What if they were Dutch?

I’m watching the Turkish news. Last weekend, four soldiers were killed by a PKK bomb in the southeast of the country, and yesterday and today they were buried. Some TV news bulletins start with pictures of the funerals: slow motion images of the coffin, wrapped in a Turkish flag, the now widowed wife falling on the coffin crying, the soldier’s father being comforted by his family and friends. The streets are full of people applauding  as a last goodbye. Practically all the news bulletins put sombre music behind the images, and most of them find a crying baby to show too – sometimes the son or daughter of the fallen soldier, sometimes another child.

Dramatic pictures of course, and they touch me. But, as a journalist, it gets on my nerves a bit too. An objective news bulletin would also include this news, but without the dramatic music, without the slow motion pictures. They would just tell the news: ‘The 24 year old soldier who was killed by a bomb allegedly*) placed alongside the road by  the PKK, was laid to rest today in his home town. There was enormous grief not only among the family but also in the village, and hundreds of people came to pay their last respects.’ Something like that.

But then I wonder if that’s how it would really be in my country, the Netherlands, if again and again Dutch soldiers were being killed on their own soil over internal troubles that really arouse emotions.

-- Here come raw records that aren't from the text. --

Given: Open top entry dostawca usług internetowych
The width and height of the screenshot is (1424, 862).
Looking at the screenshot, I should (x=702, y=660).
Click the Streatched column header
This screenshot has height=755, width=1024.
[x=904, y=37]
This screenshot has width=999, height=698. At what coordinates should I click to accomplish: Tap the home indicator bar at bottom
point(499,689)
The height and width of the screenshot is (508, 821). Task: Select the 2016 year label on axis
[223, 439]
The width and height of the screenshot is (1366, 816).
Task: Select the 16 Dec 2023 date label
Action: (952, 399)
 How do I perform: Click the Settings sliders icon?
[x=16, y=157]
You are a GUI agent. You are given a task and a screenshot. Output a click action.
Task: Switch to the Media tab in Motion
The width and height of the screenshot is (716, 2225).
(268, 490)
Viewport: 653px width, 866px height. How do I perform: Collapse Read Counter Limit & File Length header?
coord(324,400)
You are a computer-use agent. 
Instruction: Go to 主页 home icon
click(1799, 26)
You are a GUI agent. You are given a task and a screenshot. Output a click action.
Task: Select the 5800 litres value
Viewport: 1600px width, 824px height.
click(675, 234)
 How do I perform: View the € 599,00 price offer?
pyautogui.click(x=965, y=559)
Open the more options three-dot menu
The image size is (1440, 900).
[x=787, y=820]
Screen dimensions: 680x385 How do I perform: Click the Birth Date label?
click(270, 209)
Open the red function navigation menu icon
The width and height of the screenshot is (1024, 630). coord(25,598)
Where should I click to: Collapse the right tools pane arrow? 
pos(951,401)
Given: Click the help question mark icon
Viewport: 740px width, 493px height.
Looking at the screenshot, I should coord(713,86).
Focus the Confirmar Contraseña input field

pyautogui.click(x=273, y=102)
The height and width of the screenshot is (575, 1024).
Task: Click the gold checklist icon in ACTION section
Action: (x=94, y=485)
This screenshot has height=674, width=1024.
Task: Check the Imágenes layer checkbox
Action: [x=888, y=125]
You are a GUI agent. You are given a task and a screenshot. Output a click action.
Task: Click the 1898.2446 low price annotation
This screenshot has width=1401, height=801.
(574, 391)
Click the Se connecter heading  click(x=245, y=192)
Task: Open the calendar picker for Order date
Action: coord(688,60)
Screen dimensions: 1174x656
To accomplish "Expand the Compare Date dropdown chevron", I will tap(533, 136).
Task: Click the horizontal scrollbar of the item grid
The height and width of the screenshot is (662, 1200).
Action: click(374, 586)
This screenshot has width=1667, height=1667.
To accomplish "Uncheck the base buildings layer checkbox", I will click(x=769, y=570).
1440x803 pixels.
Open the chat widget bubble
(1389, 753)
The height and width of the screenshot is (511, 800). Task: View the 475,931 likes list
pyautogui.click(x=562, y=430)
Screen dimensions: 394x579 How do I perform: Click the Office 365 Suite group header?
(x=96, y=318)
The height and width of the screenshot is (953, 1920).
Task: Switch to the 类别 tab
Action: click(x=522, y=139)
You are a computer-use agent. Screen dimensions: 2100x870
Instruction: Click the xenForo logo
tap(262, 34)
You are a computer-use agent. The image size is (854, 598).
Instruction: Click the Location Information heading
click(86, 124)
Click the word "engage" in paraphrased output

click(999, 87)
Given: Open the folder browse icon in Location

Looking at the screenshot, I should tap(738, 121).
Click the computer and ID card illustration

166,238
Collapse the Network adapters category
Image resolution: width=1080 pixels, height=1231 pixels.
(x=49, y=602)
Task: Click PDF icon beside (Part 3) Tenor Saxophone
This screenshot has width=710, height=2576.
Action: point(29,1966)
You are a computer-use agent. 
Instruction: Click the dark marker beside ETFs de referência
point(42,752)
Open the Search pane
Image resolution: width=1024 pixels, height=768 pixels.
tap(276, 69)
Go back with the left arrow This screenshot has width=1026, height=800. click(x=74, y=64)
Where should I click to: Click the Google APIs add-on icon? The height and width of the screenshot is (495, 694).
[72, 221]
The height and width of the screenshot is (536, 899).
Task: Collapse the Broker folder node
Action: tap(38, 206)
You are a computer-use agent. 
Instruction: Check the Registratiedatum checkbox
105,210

We have never experienced that in the Netherlands. Of course, in Turkey emotions are also hyped by the media that make some news as dramatic as possible: it’s an on-going cycle, also fed by the need of most of the TV stations to earn money and attract and please viewers. How would TV stations in the Netherlands react if bombs started going off in the city centre of Amsterdam, on the beach near The Hague, near mills and tulip fields where all the tourists come? If for decades Dutch soldiers were being killed on Dutch soil, young guys who had their whole lives ahead of them?

I don’t know, because it’s just unimaginable. But Turkey is experiencing it again and again, week after week, year after year. Whatever you think about the cause of all the violence and what keeps it going, despite all the politics behind it, in the end, normal Turks are faced with the consequences. What if it were normal Dutch people? What would our news do? What do you think?

*) I say ‘allegedly’, because last week it turned out that a bomb that killed seven soldiers last May was most probably one laid by the Turkish army themselves, even though the army said it was a PKK mine. The army hasn’t reacted to this news yet, but it makes it clear that it cannot always be automatically assumed that every bomb or mine comes from the PKK.